DATA EXTRACTS:
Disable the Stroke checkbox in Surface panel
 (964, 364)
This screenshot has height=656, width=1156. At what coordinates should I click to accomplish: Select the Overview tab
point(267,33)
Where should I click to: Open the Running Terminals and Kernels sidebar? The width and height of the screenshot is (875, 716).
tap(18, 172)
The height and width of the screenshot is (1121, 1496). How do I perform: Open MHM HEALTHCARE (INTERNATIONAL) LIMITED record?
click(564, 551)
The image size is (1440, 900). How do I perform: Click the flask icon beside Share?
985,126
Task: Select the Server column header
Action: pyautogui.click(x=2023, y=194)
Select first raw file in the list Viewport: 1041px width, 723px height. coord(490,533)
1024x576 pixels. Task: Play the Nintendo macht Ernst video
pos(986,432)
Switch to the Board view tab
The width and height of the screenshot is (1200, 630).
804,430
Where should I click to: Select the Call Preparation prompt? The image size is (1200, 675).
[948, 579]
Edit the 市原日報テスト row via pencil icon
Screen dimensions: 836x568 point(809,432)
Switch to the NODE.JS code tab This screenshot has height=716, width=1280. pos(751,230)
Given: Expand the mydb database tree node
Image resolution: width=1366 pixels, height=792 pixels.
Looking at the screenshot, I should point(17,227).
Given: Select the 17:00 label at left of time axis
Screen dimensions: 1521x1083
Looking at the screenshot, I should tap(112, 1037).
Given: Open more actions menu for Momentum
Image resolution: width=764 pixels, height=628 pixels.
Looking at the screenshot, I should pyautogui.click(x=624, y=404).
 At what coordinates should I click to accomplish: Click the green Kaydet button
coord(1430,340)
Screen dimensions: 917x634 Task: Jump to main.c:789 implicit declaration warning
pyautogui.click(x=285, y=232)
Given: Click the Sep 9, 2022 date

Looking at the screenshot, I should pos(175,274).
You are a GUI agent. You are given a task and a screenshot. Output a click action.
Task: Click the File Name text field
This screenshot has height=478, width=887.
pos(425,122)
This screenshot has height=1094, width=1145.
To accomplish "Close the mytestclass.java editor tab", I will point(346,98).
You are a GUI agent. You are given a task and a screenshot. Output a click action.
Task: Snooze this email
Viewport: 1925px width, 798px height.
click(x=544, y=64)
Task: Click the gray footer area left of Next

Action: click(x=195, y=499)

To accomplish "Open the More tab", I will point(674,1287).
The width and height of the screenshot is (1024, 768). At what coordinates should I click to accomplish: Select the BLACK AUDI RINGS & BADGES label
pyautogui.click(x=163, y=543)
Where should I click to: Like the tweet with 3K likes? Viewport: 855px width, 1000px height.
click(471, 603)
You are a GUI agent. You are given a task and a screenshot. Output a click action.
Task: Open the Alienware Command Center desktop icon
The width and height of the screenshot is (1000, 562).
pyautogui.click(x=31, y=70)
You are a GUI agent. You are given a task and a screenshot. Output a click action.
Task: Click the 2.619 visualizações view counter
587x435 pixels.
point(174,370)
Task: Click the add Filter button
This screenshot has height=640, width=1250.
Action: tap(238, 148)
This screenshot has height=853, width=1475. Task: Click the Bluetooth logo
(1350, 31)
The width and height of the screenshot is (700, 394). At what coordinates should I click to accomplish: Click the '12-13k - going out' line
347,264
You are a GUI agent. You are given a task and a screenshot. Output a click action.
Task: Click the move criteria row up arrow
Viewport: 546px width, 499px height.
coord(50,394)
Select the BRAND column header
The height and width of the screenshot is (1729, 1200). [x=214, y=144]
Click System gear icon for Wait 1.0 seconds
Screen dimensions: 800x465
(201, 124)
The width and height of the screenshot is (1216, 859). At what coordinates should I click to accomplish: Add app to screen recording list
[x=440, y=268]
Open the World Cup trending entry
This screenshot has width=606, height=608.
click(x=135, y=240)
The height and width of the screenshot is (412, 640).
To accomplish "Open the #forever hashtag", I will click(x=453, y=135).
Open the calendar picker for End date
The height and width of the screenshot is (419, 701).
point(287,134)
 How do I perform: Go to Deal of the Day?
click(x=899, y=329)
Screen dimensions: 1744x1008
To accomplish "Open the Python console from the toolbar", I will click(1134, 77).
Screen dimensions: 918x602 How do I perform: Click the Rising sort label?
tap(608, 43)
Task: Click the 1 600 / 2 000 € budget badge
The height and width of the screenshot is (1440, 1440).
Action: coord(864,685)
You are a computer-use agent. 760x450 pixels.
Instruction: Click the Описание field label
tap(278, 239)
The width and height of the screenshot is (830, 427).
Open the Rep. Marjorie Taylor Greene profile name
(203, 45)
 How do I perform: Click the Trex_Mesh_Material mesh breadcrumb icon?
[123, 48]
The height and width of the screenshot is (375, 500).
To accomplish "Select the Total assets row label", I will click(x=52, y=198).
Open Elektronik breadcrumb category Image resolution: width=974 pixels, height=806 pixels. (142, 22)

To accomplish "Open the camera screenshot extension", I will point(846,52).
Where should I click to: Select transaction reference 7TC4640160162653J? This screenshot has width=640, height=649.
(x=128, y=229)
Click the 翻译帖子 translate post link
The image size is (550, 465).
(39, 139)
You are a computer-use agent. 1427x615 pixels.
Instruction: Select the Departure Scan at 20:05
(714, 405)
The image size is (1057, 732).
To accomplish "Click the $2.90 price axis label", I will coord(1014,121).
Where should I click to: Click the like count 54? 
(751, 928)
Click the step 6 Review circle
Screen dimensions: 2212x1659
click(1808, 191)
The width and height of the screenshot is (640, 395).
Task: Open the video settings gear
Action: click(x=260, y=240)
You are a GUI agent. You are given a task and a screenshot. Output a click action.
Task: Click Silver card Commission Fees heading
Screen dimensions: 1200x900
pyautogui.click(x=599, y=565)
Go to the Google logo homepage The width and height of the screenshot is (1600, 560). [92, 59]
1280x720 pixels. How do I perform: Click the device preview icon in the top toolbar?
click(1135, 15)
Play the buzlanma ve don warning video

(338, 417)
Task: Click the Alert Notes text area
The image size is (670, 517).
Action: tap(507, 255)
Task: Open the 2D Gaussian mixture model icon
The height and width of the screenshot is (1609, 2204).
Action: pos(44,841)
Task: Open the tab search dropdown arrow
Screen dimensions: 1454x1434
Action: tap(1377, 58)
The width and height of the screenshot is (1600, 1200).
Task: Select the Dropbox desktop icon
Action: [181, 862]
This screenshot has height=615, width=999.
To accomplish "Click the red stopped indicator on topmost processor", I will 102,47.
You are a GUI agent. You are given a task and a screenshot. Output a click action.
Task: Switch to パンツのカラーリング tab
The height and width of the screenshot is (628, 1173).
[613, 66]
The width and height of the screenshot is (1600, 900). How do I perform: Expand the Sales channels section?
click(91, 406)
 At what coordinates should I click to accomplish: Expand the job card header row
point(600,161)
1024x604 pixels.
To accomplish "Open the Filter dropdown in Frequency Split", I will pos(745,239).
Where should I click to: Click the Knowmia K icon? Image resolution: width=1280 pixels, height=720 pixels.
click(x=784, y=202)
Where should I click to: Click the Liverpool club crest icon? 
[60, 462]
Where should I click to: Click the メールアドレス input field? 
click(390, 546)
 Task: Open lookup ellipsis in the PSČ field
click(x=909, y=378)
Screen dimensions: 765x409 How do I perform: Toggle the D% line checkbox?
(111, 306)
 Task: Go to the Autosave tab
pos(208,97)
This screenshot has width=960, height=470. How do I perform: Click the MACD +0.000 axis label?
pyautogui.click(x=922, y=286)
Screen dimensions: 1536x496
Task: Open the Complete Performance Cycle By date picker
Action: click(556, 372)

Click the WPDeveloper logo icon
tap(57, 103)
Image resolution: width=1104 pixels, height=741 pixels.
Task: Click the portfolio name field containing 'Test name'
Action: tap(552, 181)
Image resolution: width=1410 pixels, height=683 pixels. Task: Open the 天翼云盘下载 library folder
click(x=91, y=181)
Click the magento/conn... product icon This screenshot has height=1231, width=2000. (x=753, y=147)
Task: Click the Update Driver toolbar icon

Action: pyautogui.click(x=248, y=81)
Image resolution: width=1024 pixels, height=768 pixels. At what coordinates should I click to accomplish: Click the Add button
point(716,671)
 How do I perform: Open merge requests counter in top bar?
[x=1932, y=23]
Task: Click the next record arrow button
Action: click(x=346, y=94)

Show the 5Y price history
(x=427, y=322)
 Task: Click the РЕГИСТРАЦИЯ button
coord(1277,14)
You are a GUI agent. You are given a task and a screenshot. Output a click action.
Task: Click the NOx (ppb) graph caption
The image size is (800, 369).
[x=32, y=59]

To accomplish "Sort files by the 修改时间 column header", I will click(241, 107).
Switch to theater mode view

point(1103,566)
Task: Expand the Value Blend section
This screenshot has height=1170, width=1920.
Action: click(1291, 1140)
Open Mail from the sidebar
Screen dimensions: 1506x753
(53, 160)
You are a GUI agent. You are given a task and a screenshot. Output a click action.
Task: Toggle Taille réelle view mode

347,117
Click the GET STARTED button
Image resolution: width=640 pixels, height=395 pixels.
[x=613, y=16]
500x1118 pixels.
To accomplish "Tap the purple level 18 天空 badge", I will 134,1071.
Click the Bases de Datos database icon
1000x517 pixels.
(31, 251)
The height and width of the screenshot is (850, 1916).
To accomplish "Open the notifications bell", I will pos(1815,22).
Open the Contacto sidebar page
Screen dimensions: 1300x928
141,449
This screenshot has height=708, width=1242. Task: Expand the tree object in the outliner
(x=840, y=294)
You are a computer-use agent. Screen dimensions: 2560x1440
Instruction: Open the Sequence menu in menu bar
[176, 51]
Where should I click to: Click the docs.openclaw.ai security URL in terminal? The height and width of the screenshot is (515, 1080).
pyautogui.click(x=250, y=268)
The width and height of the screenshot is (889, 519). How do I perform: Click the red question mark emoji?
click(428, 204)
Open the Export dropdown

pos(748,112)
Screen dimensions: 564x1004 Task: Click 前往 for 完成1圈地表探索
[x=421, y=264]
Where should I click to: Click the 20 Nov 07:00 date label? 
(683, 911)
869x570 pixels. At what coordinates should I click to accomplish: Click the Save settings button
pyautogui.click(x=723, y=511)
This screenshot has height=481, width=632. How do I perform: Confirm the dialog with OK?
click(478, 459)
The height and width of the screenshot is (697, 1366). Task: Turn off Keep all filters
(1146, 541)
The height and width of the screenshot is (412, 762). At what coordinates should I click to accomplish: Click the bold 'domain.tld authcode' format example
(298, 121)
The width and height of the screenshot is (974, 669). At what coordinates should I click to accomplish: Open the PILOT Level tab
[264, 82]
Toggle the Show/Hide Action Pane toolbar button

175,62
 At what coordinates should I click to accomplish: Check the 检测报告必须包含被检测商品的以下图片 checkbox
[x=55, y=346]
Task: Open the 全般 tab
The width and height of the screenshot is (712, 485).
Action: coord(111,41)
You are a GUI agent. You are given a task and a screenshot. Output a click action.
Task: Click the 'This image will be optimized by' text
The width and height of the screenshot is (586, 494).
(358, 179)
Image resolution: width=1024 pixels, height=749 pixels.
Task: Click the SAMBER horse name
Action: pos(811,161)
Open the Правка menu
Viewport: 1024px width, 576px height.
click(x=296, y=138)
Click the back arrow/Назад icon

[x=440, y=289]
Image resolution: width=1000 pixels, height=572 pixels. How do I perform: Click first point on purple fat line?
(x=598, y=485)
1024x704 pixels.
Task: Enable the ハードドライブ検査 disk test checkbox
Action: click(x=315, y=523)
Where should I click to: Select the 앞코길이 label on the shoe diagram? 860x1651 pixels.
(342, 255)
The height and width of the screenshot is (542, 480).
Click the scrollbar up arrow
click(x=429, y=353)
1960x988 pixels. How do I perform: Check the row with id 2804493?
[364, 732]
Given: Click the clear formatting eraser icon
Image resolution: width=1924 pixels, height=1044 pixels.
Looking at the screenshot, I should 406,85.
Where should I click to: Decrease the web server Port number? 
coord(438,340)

EXERCISE BRIEF: In the listing above, find the line with "Screen dimensions: 2212x1659" and the line with "Task: Click the Alert Notes text area"; output exactly those lines and all lines between them.

YOUR RESPONSE:
Screen dimensions: 2212x1659
click(1808, 191)
The width and height of the screenshot is (640, 395).
Task: Open the video settings gear
Action: click(x=260, y=240)
You are a GUI agent. You are given a task and a screenshot. Output a click action.
Task: Click Silver card Commission Fees heading
Screen dimensions: 1200x900
pyautogui.click(x=599, y=565)
Go to the Google logo homepage The width and height of the screenshot is (1600, 560). [92, 59]
1280x720 pixels. How do I perform: Click the device preview icon in the top toolbar?
click(1135, 15)
Play the buzlanma ve don warning video

(338, 417)
Task: Click the Alert Notes text area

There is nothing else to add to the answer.